Von Ariane Lindenbach, Fürstenfeldbruck

Wer hat das kinderpornografische Bild ins Netz gestellt? Diese Frage kann bei der Verhandlung gegen einen 27-Jährigen aus dem westlichen Landkreis nicht geklärt werden. Ein Richter am Amtsgericht Fürstenfeldbruck spricht den jungen Mann "trotz erheblicher Beweismomente" am Ende der Verhandlung aus Mangel an Beweisen frei, da letztlich auch andere Personen für das Verbreiten und den Besitze kinderpornografischer Schriften in Frage kommen.

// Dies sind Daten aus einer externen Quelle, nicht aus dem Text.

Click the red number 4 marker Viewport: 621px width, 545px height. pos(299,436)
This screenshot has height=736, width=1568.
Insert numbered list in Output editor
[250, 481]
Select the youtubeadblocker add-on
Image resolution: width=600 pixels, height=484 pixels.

Das Bild wurde am 23. November 2017 von der IP-Adresse jener Wohnung hochgeladen, wo der Angeklagte damals lebte, und zwar bei seinen Eltern und seiner Schwester. Diesen strafbaren Vorgang meldete am Tag darauf eine US-amerikanische Institution der deutschen Kriminalpolizei; die Einrichtung ist dazu eingerichtet worden, die Verbreitung von derartigen Bildern und Filmen zu unterbinden. Deshalb gibt sie relevante Informationen sofort an ausländische Behörden weiter. Darüber hinaus fand man auf dem Handy des Angeklagten ein Bild in ganz ähnlichem Stil, das allerdings bereits gelöscht worden war.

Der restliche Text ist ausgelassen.